“Mientras él libraba su batalla virtual,
yo peleaba una guerra real para proveer y salvar mi hogar.”
Durante la pandemia del COVID 19 , como familia que trabajaba de forma independiente, comenzamos a perder clientes importantes. Mi esposo se sentía cada vez más presionado por la situación económica, y yo intentaba mantener el equilibrio con los niños estudiando en casa. Era un caos: todos conectados a una pantalla, con fallas de internet, y sin poder enfocarnos mucho en nada.
Él, buscando una vía de escape, instaló un videojuego de caballeros y castillos. Al principio pensé que era solo una distracción temporal… pero poco a poco se volvió su prioridad. Hacía amigos en línea, pasaba noches enteras conectado, y fue descuidando lo poco que quedaba de nuestra empresa. Las deudas crecían, el dinero no alcanzaba, y su estado de ánimo se tornó agresivo, distante, indiferente.
Pensé que unas vacaciones podrían ayudarnos, así que fuimos a una finca de un familiar para oxigenarnos sin gastar mucho. Fue allí donde me dijo, sin rodeos, que estaba cansado de ser padre y esposo, que quería irse. Frente a los niños, dijo que ya no me amaba. Mi corazón se rompió en pedazos.
Pero en lugar de sentirme una victima, pensé en mis hijos: ¿cómo los sostendría en plena pandemia? Ya no teníamos seguro médico, él no estaba dispuesto a dejar el videojuego, y conseguir trabajo en ese contexto era casi imposible. No podía dejarlo a cargo de los niños: cada día estaba más violento.
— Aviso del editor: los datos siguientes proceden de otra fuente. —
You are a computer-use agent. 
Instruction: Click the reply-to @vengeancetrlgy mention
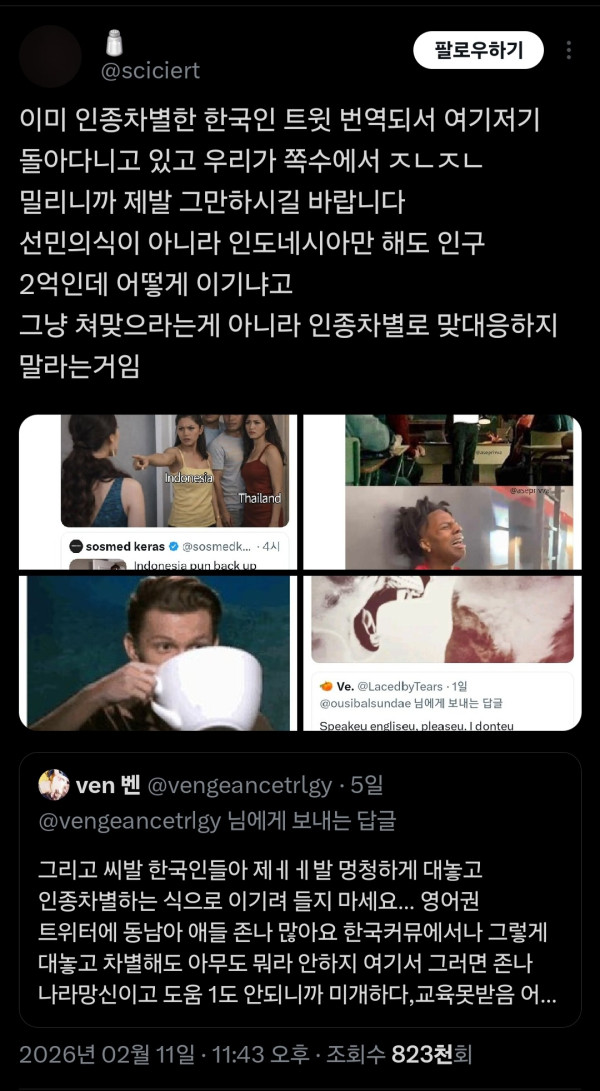pyautogui.click(x=129, y=821)
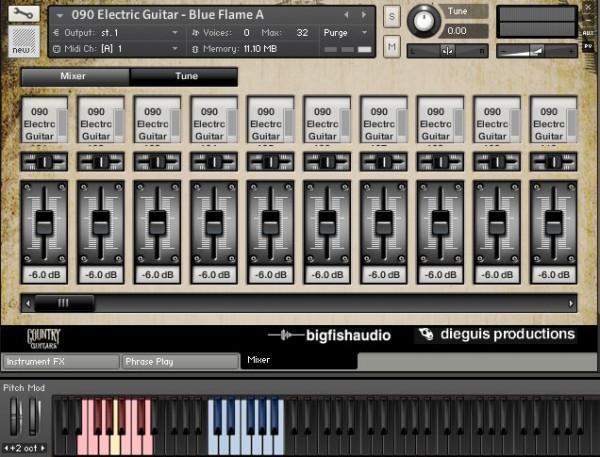The height and width of the screenshot is (457, 600).
Task: Click the Tune knob
Action: coord(425,21)

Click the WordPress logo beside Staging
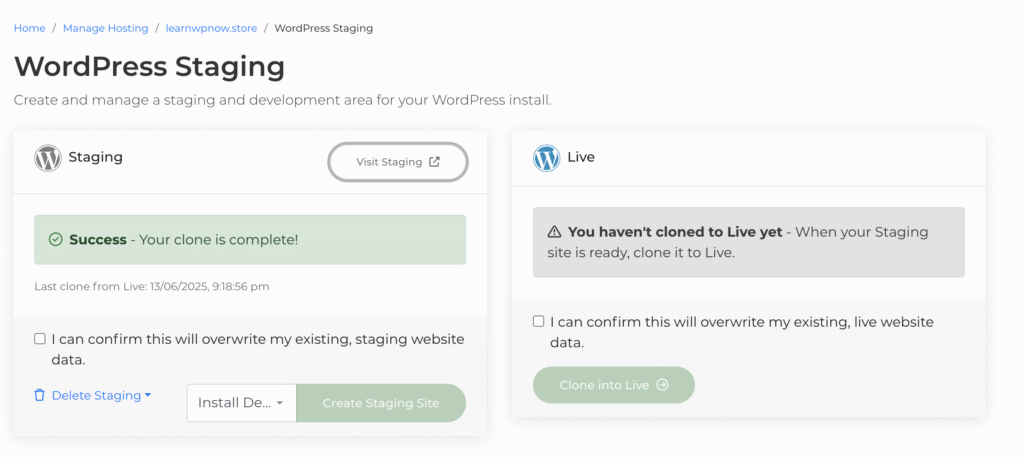(48, 158)
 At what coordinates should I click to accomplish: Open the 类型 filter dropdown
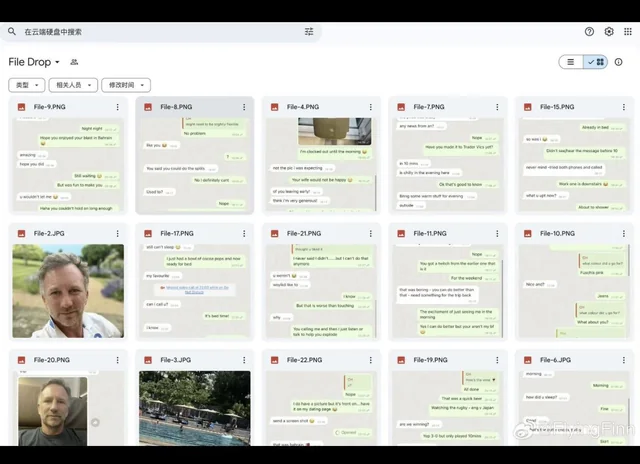[x=26, y=86]
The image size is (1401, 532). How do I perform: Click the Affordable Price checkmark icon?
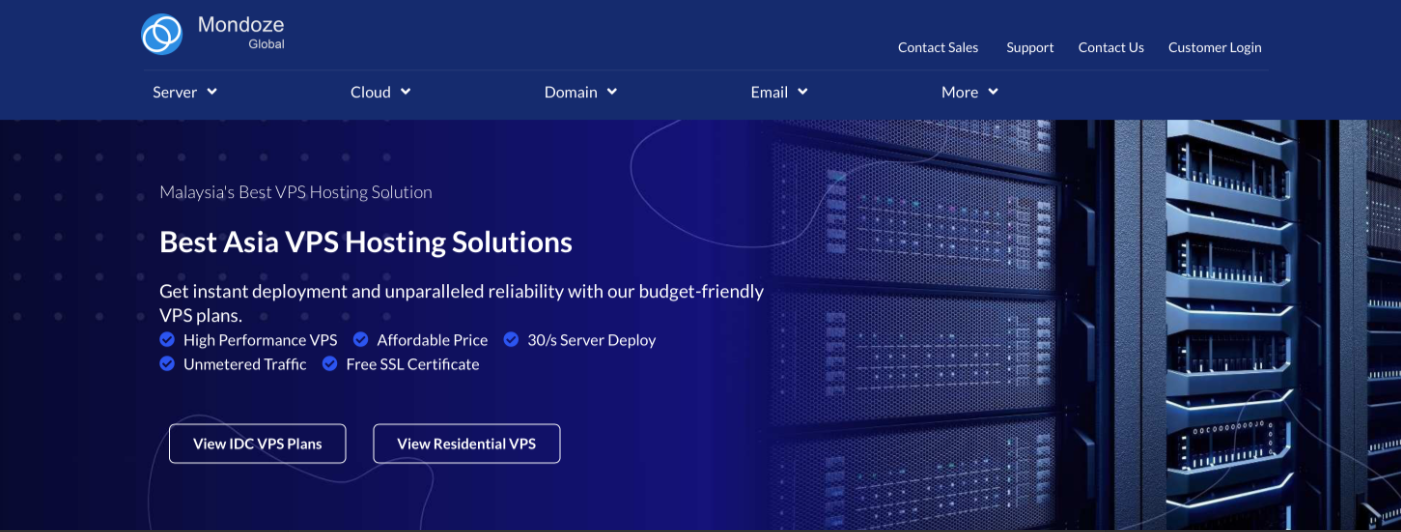pos(361,340)
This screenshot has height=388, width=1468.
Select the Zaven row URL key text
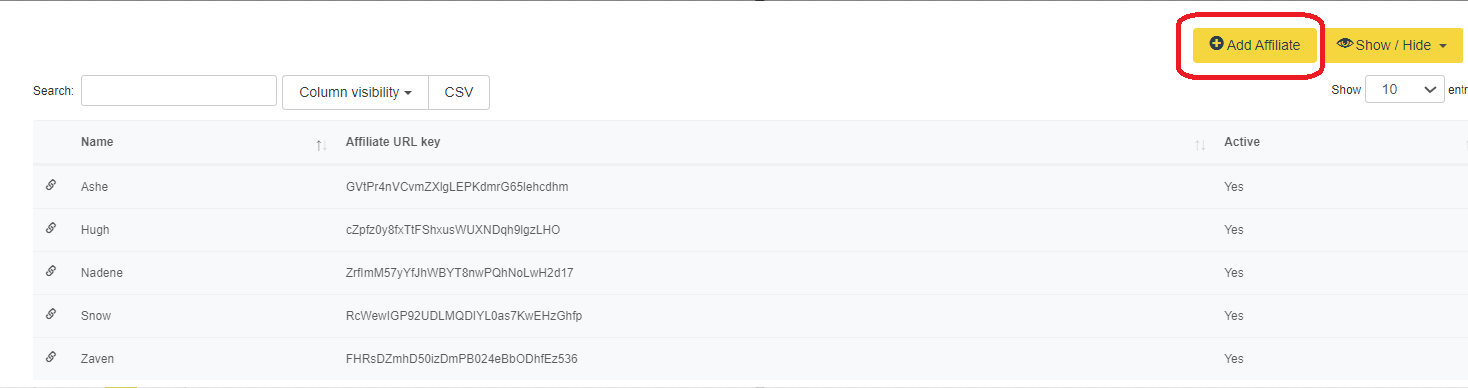[462, 359]
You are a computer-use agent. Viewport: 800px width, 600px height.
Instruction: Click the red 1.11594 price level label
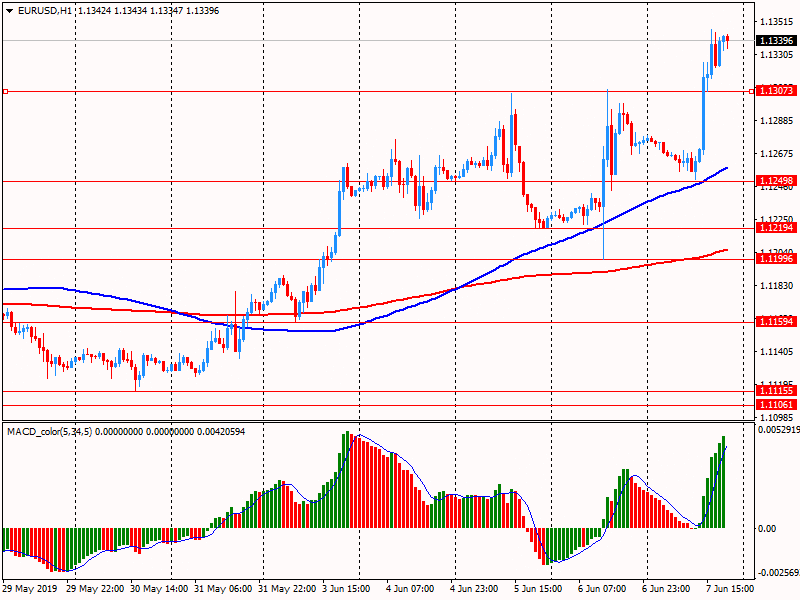coord(776,322)
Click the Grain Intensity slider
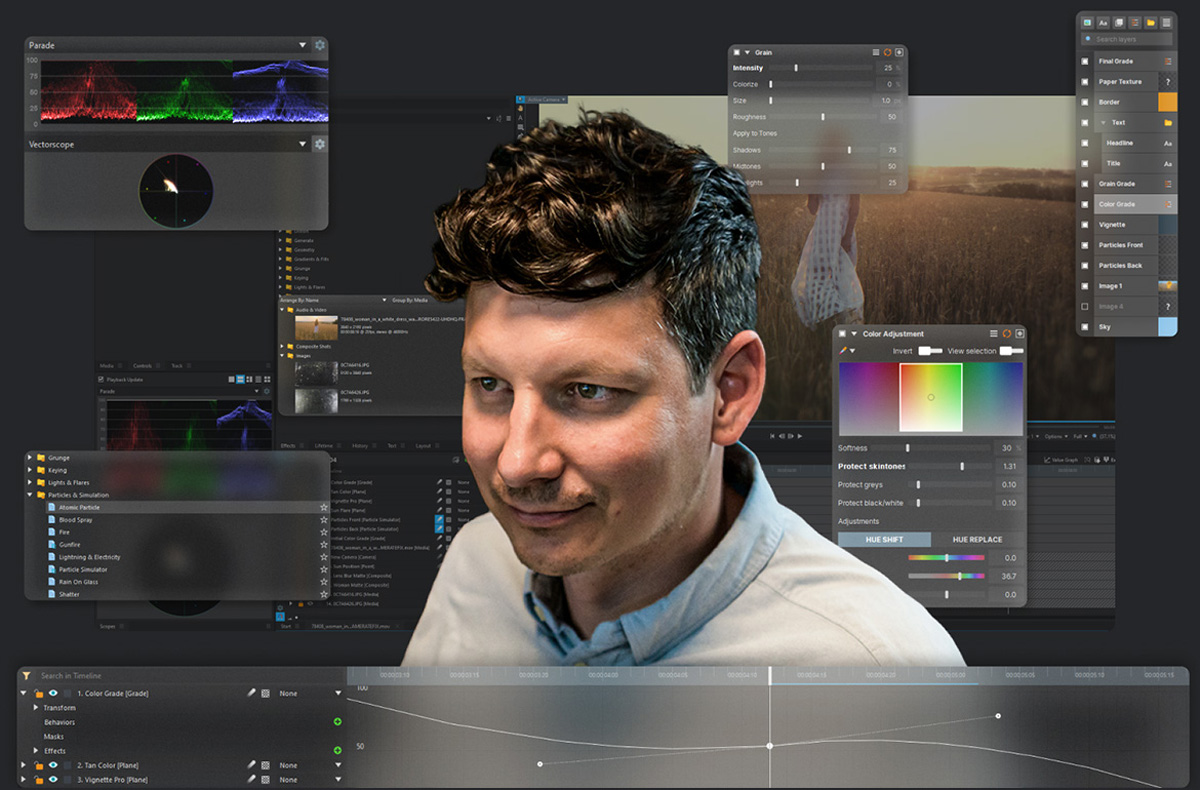The width and height of the screenshot is (1200, 790). pyautogui.click(x=796, y=68)
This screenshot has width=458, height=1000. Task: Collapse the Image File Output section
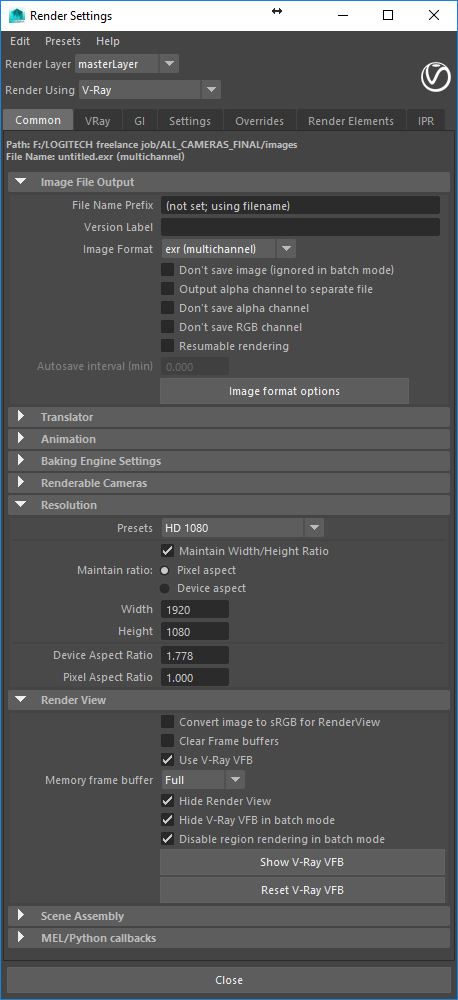click(x=21, y=182)
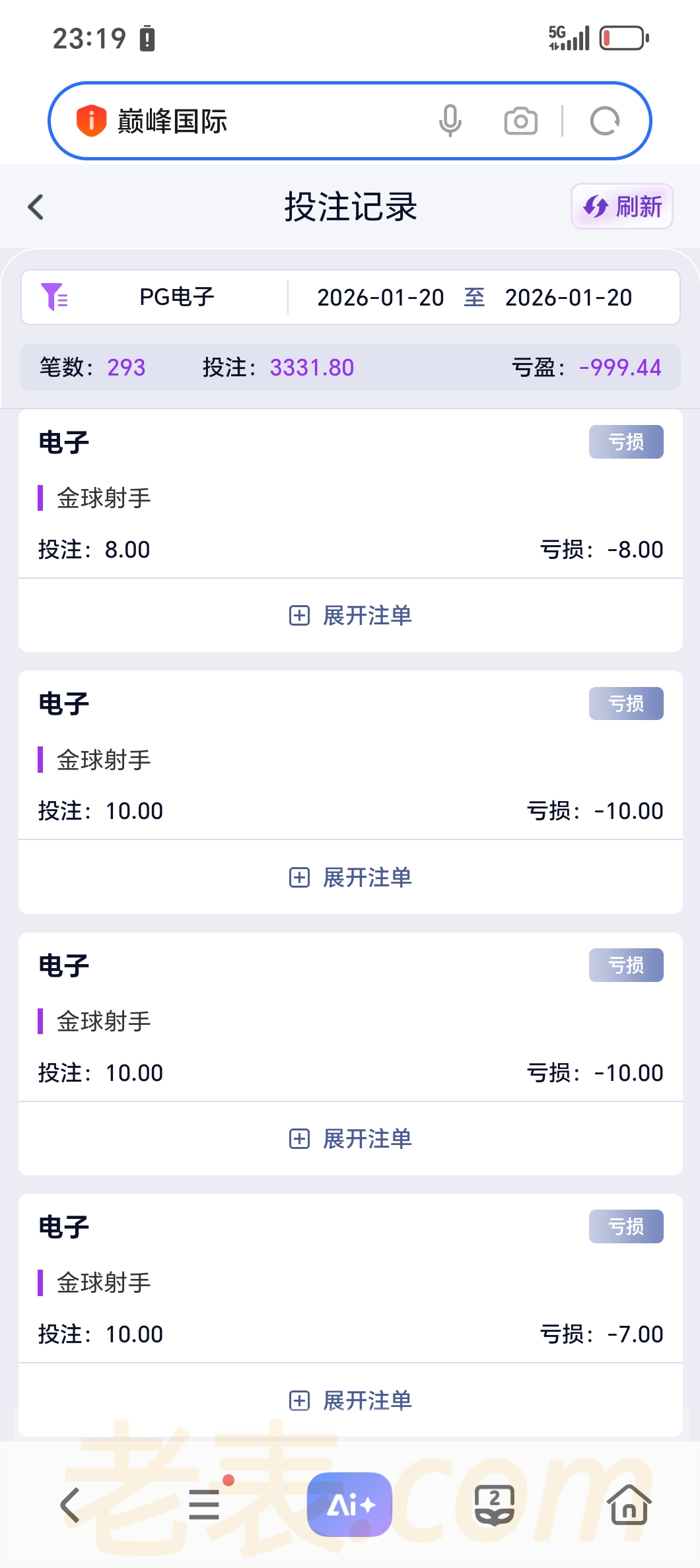Click the 巅峰国际 address bar text
This screenshot has height=1568, width=700.
tap(172, 121)
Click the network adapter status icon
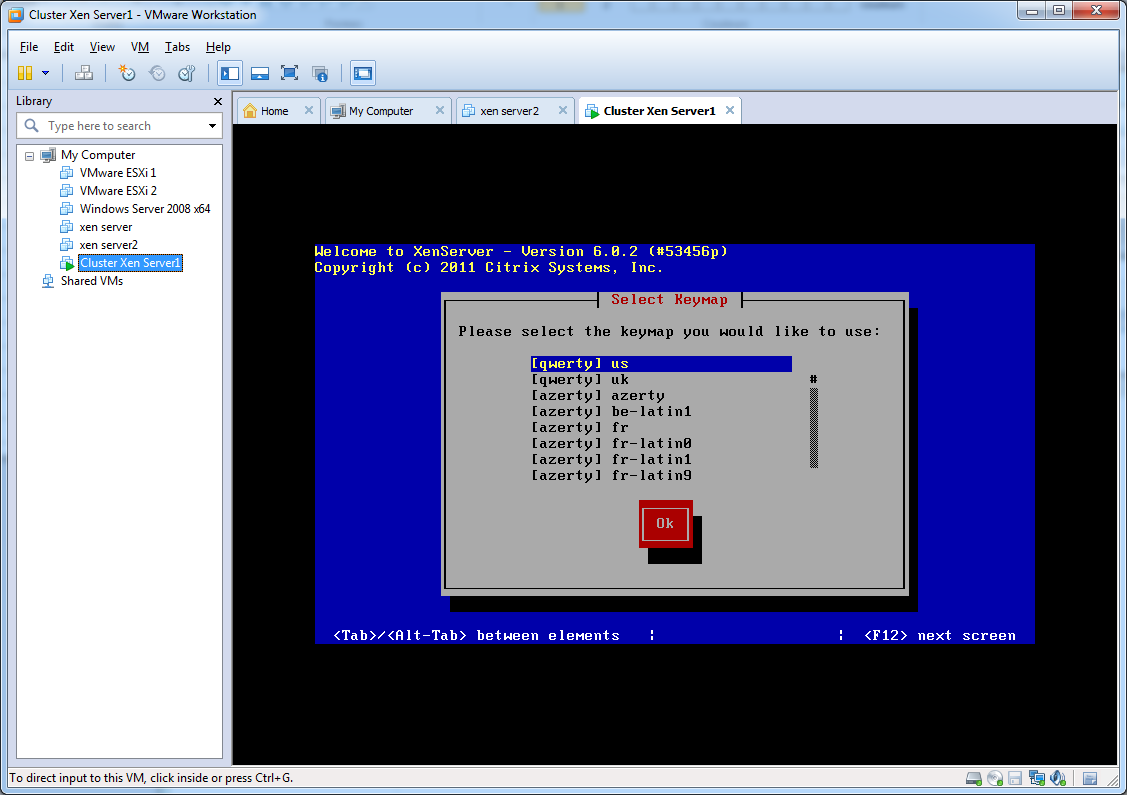 tap(1037, 778)
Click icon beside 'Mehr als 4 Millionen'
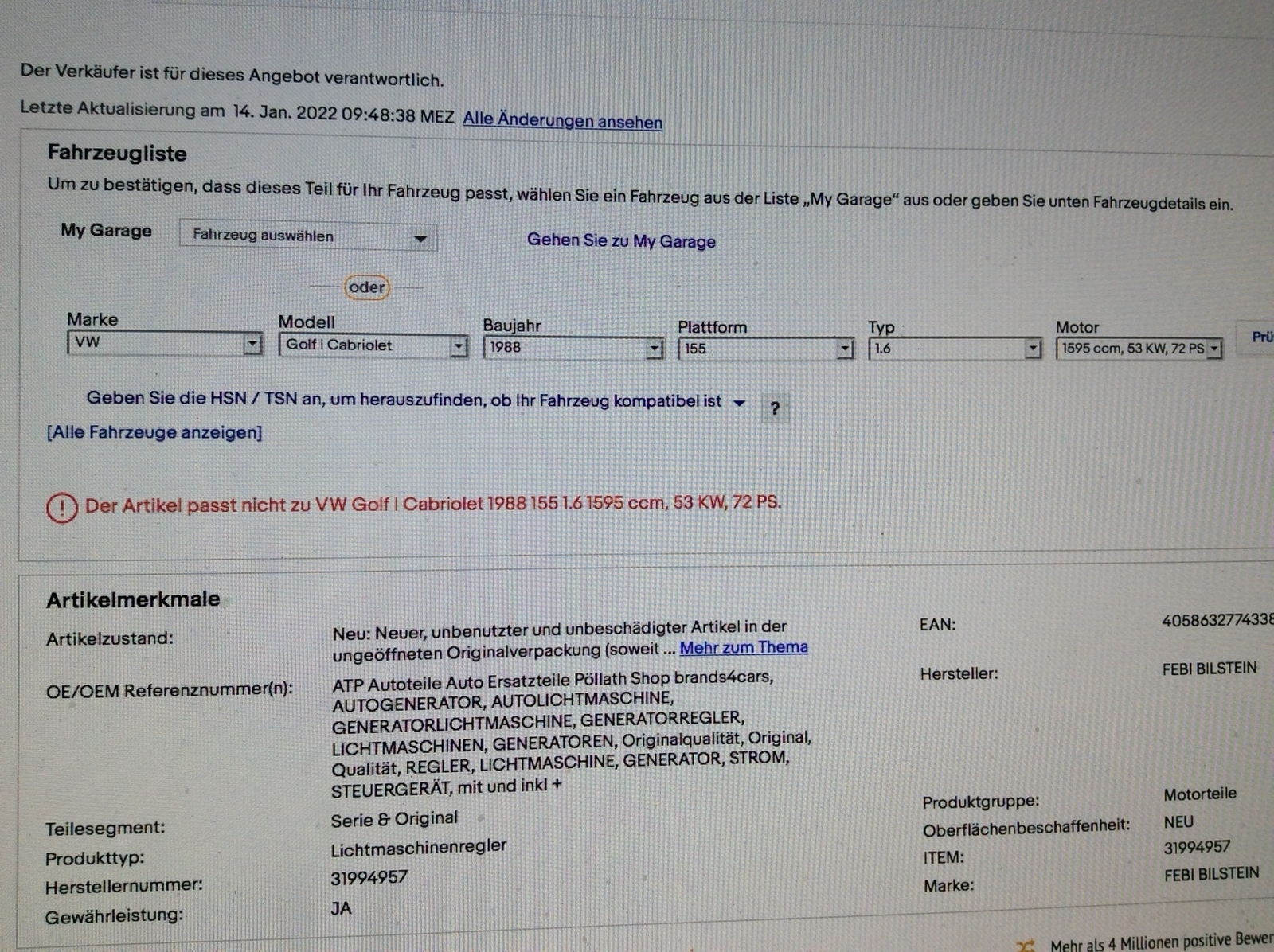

Entonces decidí hacer lo que sí podía. Mientras él libraba su batalla virtual, yo peleaba una guerra real para proveer y salvar mi hogar, en mi estrategia militar inicié un pequeño emprendimiento que me permitió al menos cubrir lo básico. Atendía clientes mientras los niños estaban en clase virtual. No fue fácil, pero dije: “No puedo evitar que juegue. Hablar no ha funcionado. Pero victimizarme no alimentara a mis hijos.”
Me enfoqué en mi círculo de influencia: si yo estaba bien, podía ayudar a mis hijos a estar bien y era mejor que la mayor parte de la familia estuviera lo mejor posible pese a su influencia. Si él quería hacer de su vida un infierno, era su decisión. Oré con fe, me puse metas claras: leer las Escrituras cada día, trabajar con todas mis fuerzas, orar por él sin amargura, y darles todo mi amor a los niños.
Les hice sentir que, con o sin él, saldríamos adelante. Que mi felicidad no dependía de su presencia, sino de Jesucristo en mi vida. Que yo era autosuficiente y lucharía con todo por ellos. Fue duro. Hubo días muy difíciles. Pero algo cambió:Un él decidió ir a terapia.
Dos años después, logró vencer su adicción, recuperar la confianza de sus hijos y también la mía. Las ventas se estabilizaron mejoró mucho como esposo, padre y líder ahora es un hombre totalmente diferente, aprendí que amar a veces significa darle la oportunidad y el tiempo al otro de estrellarse y aprender aunque nos duela.
Creo que la clave, en una crisis así, es darnos tiempo para ver cómo evolucionan las cosas sin apresurarse ni tomar decisiones aceleradas. Enfocarnos primero en estar bien nosotras, proteger a los niños, aferrarnos al Señor, y trabajar fuerte por cubrir las necesidades espirituales, emocionales y temporales de la familia mientras baja la marea o se resuelve el asunto, eso mantiene la mente ocupada en la solución, no en el dolor y te da un sentido de dignidad, de independencia que hace que se más llevadera la crisis.
3 Consejos para mujeres que viven con adicción ajena
1. Tú no eres responsable de su adicción, pero sí de tu bienestar
Es natural sentir culpa, frustración o querer “salvarlo”, pero la recuperación de una adicción es un camino que él debe decidir recorrer. Tu tarea no es rescatarlo, sino proteger tu paz, tu salud mental y la de tus hijos. Establece límites firmes y claros desde el amor propio.
2. No te aísles: busca apoyo real y seguro
Habla con un terapeuta, una red de mujeres confiables o líderes espirituales con criterio. Vivir con alguien adicto puede generar desgaste emocional, normalización del maltrato o autoabandono. Pedir ayuda no es debilidad: es autocuidado. No estás sola.
3. Sana tu corazón, incluso si él no cambia
Tu vida no debe quedar en pausa mientras él lucha con sus sombras. Es posible amar, orar y tener esperanza, sin dejar de avanzar. Retoma tus proyectos, fortalece tu autoestima, reconecta con lo que te da alegría. Estás llamada a florecer con o sin su recuperación y más si eres madre.